Give again only the lines from the line that holds "This screenshot has width=1000, height=800." to the end of the data, inclusive, omitting all pictures.

> **Data for analysis**:
=====

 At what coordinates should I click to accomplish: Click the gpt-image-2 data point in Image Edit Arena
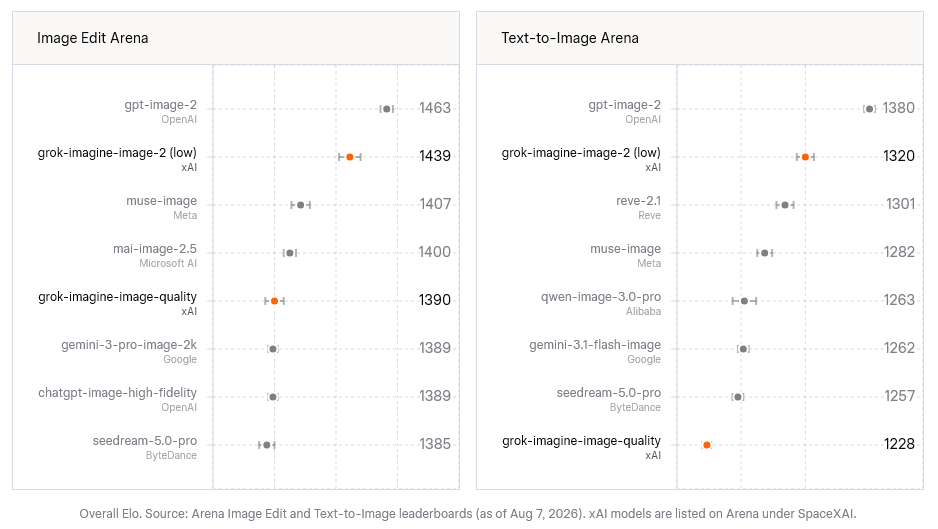[386, 109]
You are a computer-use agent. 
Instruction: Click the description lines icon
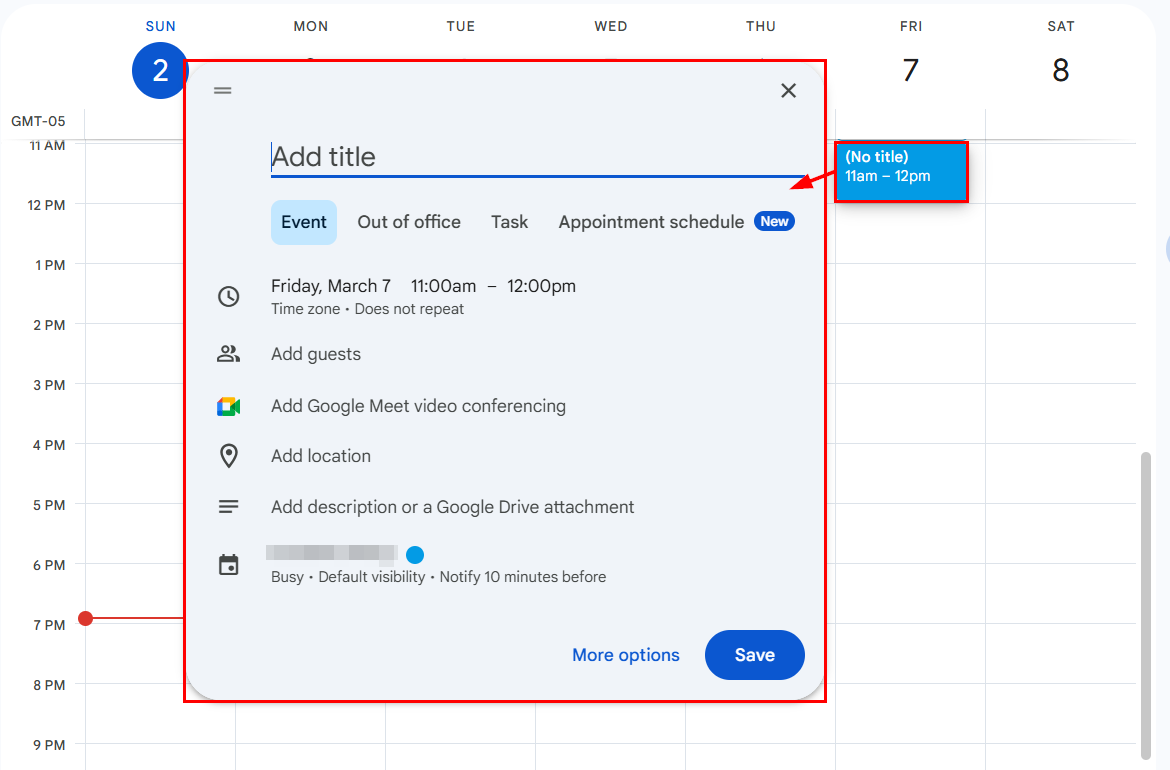pyautogui.click(x=228, y=507)
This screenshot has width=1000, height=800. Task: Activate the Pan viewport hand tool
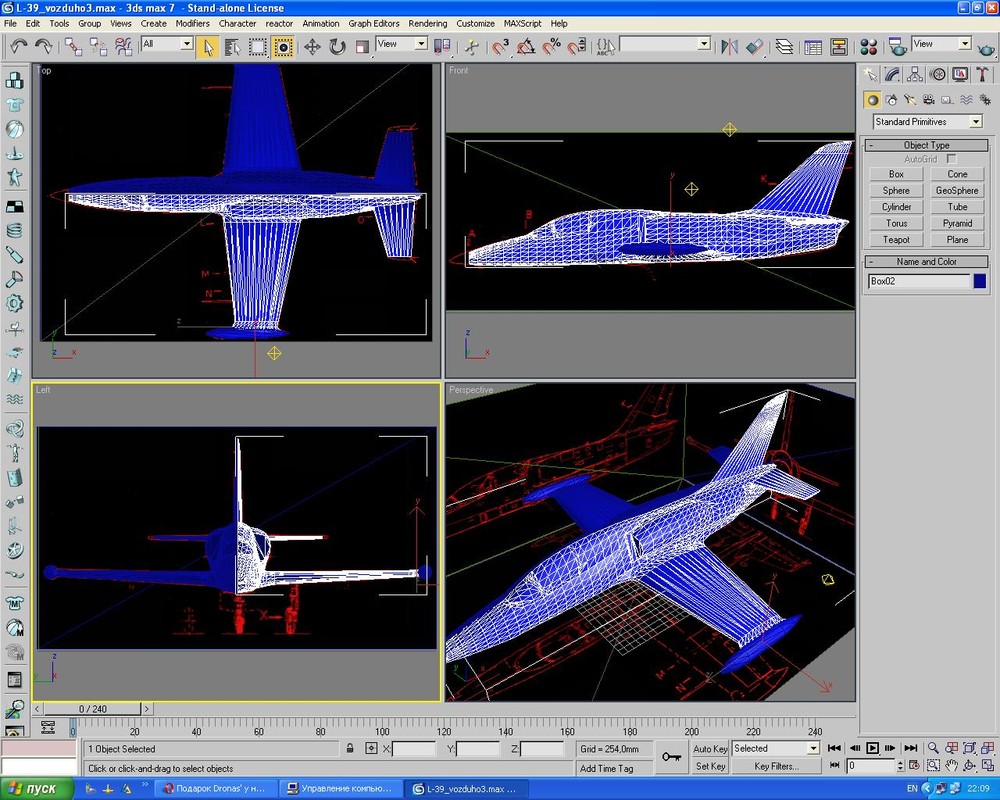(x=951, y=766)
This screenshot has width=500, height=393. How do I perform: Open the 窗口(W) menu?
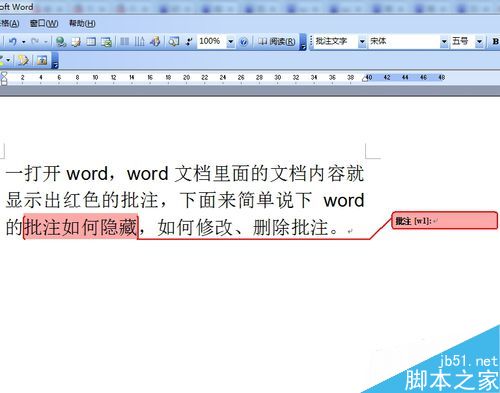pyautogui.click(x=44, y=23)
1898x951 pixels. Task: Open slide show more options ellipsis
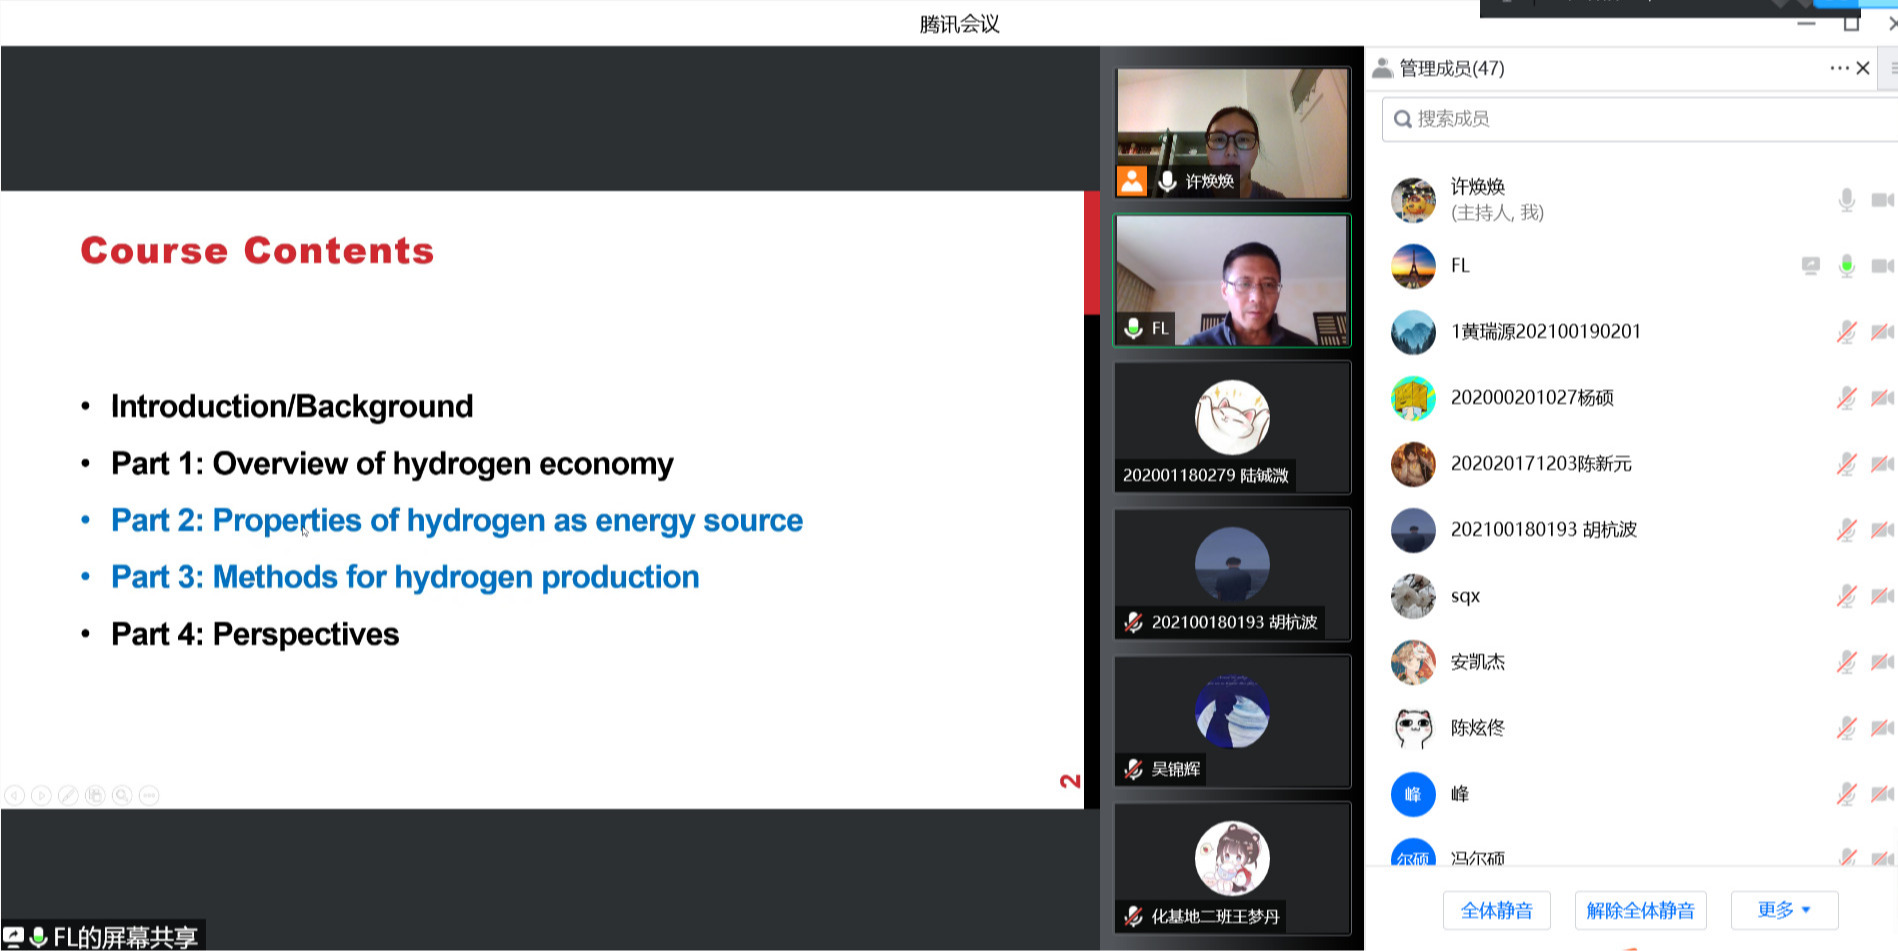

=====

> **Response box**:
This screenshot has width=1000, height=800. Task: Activate the Pan viewport hand tool
(x=951, y=766)
This screenshot has width=500, height=393. How do I perform: Open the 窗口(W) menu?
pyautogui.click(x=44, y=23)
1898x951 pixels. Task: Open slide show more options ellipsis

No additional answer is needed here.